Arabica coffee cherries delivered to a collection centre. Uganda, which
developed it coffee policy four years ago is now doing better than
Kenya. PHOTO FILE | NATION
A plan by the Kenyan government to put in place a policy to
guide the coffee sub-sector into full recovery remains in limbo due to a
delay by stakeholders endorsing the proposals.
The
reforms, designed to empower farmers to improve production were
developed last year by a presidential task force. The taskforce gazetted
the rules before a group of farmers, supported by the Council of
Governors (CoG), moved to the High Court to stop their implementation.
They
argued that the regulations had not been subjected to public
participation and the court subsequently declared the rules
unconstitutional and issued an order stopping their implementation.
The
government has since accused the CoG, which is a convention of
Governors in all 47 counties, of teaming up with cartels to sabotage its
efforts to revive the ailing sub-sector.
“We have
several actors using the name of the farmer to delay reforms in the
coffee industry,” Agriculture Cabinet Secretary, Willy Bett who is
required to start developing the industry’s policy after endorsement of
the proposed regulations, told a stakeholders meeting in Nairobi last
month.
The government through the Agriculture Foods Authority, the industry regulator had convened the meeting.
Mr Bett told the participants who included officials of farmers’
saccos, millers, marketing agents, dealers and owners of coffee estates
that they had been given 30 days by the court to consult before
gazetting the regulations.
He said that he was prepared
to sign the policy document but a group of Sacco officials called for
deletion of sections they said were detrimental to the growth of the
industry.
The coffee policy as stipulated in the
proposed reforms aims to improve the marketing practices of Kenyan
coffee, which would be certified and labelled for traceability.
Question of collusion
As the meeting noted, Uganda, which developed it coffee policy four years ago is now doing better than Kenya.
With
establishment of the Uganda Coffee Authority, which deals with export
and quality control, coffee has become the most important agricultural
commodity and major foreign exchange earner for Uganda.
And though Uganda has been exporting more coffee than Kenya, the latter produces premium beans that are in high demand globally.

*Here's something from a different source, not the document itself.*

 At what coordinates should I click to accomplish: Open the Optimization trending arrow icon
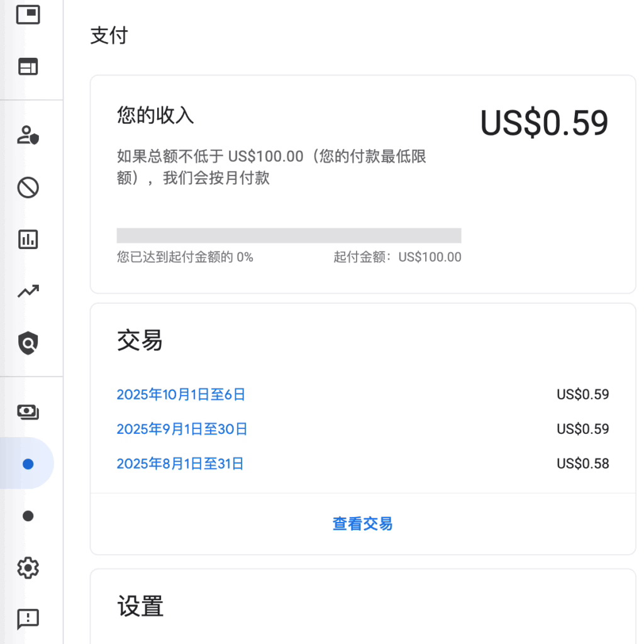coord(28,291)
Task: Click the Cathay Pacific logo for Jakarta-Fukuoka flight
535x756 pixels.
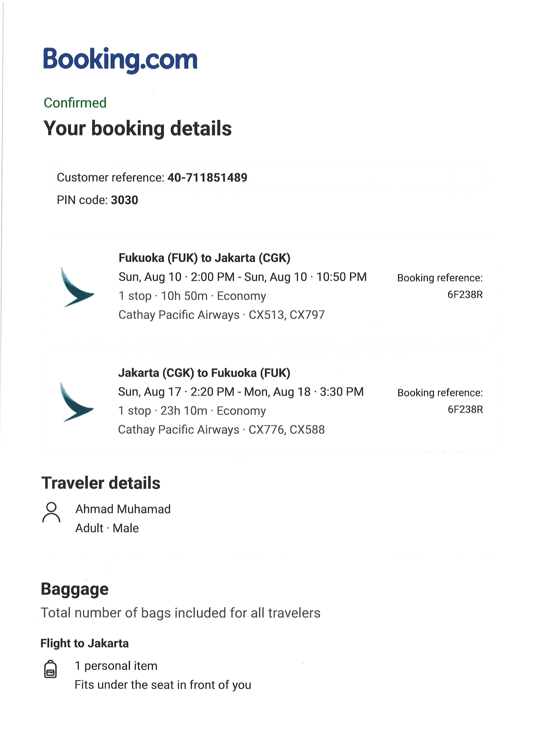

Currently, Kenyan coffee is blended with beans from other parts of the world, making its traceability difficult.
Most
of the coffee grown in Uganda is Robusta, and is produced in bulk
unlike the Arabica grown in Kenya. Arabica is of high quality and more
expensive to produce.
Kenyan farmers have often accused
their government of lacking the political goodwill to restructure the
subsector and forcing several growers to uproot their coffee trees in
favour of other crops.
The growers have no control over
marketing of their coffee. After harvesting and delivering the red
cherries to factories or wet mills, the farmer has no control over his
crop.
All the work is done by farmers’ Saccos. These
societies are registered by the government that also licenses commercial
millers and marketing agents.
Some Sacco officials are known to collude with millers and marketers to steal from the growers.
In
the marketing process, there are several other players. Cartels have
also invaded it, reducing efficiency throughout the coffee chain.